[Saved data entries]
<<<<

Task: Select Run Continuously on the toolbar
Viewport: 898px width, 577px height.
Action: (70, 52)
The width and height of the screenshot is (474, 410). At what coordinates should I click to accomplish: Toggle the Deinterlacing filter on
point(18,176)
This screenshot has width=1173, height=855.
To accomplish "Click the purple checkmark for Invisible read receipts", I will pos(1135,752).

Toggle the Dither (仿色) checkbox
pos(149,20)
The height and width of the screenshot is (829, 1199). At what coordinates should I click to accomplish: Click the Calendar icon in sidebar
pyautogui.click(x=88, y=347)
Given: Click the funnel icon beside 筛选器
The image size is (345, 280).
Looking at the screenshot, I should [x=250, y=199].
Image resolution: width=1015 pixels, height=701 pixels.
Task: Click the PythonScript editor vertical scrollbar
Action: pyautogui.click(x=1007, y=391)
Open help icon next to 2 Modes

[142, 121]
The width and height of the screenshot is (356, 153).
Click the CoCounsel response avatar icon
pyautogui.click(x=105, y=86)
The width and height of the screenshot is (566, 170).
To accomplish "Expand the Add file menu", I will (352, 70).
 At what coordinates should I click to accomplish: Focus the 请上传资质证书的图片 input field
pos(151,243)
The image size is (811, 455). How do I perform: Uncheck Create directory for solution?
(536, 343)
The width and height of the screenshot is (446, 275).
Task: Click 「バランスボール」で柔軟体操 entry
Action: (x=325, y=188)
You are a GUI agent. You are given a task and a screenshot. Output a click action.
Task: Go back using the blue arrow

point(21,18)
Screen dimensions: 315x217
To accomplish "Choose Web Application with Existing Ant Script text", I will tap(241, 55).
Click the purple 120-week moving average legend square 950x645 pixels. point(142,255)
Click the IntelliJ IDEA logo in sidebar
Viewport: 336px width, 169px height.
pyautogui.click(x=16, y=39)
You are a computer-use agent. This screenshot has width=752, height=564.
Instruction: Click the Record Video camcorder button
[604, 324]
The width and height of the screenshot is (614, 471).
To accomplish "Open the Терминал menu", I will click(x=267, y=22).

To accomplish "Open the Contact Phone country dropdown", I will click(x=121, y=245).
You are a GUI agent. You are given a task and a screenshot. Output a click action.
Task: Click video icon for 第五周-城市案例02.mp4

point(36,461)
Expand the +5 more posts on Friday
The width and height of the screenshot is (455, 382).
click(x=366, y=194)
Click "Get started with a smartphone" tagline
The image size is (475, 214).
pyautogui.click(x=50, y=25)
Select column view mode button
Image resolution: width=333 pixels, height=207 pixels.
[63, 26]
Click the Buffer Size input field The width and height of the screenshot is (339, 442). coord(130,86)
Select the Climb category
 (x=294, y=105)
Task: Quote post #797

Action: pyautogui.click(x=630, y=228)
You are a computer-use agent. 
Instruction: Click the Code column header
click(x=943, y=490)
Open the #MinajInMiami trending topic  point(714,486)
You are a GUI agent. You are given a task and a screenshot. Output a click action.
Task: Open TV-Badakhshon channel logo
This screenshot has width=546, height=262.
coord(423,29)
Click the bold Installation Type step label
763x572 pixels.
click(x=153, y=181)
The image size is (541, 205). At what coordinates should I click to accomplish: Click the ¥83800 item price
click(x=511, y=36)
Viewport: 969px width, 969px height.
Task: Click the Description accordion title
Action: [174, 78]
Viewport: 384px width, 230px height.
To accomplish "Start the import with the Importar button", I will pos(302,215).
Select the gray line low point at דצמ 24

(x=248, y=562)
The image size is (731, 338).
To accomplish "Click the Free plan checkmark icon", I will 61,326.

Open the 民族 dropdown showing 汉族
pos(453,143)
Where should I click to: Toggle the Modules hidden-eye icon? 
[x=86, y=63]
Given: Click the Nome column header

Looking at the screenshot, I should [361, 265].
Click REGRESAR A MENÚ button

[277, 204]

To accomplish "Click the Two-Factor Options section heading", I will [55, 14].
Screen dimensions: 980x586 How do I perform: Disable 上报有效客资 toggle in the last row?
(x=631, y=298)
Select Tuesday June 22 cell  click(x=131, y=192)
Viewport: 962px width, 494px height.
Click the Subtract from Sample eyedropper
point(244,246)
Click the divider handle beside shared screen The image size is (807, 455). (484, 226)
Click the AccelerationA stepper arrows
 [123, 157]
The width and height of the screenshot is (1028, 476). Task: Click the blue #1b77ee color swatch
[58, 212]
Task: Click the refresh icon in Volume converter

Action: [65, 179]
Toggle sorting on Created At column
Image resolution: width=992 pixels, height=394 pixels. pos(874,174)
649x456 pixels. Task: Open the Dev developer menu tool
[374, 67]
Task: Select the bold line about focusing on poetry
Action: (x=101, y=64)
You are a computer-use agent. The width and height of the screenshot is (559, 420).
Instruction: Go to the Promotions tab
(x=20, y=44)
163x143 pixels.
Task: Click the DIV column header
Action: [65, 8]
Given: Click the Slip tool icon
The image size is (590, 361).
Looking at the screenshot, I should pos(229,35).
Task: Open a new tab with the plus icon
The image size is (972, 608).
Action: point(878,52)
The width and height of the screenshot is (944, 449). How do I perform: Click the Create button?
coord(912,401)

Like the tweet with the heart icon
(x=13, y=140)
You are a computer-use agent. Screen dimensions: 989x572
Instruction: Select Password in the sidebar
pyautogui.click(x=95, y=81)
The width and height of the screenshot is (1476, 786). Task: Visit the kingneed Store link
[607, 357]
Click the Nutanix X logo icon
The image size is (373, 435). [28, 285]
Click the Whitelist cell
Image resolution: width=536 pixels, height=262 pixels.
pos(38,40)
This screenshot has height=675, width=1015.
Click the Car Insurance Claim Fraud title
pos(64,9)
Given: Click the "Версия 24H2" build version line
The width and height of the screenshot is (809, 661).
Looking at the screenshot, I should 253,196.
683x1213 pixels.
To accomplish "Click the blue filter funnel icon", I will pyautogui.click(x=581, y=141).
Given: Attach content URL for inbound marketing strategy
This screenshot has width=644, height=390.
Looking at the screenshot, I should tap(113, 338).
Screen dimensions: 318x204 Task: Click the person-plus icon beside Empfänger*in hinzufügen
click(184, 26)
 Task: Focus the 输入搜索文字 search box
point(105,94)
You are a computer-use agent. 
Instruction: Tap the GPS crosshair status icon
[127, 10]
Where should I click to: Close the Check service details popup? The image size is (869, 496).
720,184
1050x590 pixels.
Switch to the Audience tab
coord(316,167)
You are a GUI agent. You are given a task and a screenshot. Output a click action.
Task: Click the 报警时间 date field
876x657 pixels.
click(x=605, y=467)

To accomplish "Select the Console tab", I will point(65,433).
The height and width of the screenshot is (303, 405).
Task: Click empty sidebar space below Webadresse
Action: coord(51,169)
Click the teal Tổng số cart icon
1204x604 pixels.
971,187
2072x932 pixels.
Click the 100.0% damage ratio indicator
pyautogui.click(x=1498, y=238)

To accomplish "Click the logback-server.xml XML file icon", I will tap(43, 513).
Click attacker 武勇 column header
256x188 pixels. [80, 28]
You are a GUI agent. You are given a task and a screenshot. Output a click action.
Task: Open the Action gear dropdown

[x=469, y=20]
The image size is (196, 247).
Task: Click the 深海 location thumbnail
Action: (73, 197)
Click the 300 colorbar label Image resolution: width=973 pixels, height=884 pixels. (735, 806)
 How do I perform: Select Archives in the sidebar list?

>>>>

▶ **Goal of the exercise**
Work out how many lines in the records above contain the word "computer". State only that number.

▶ **Problem solution**
5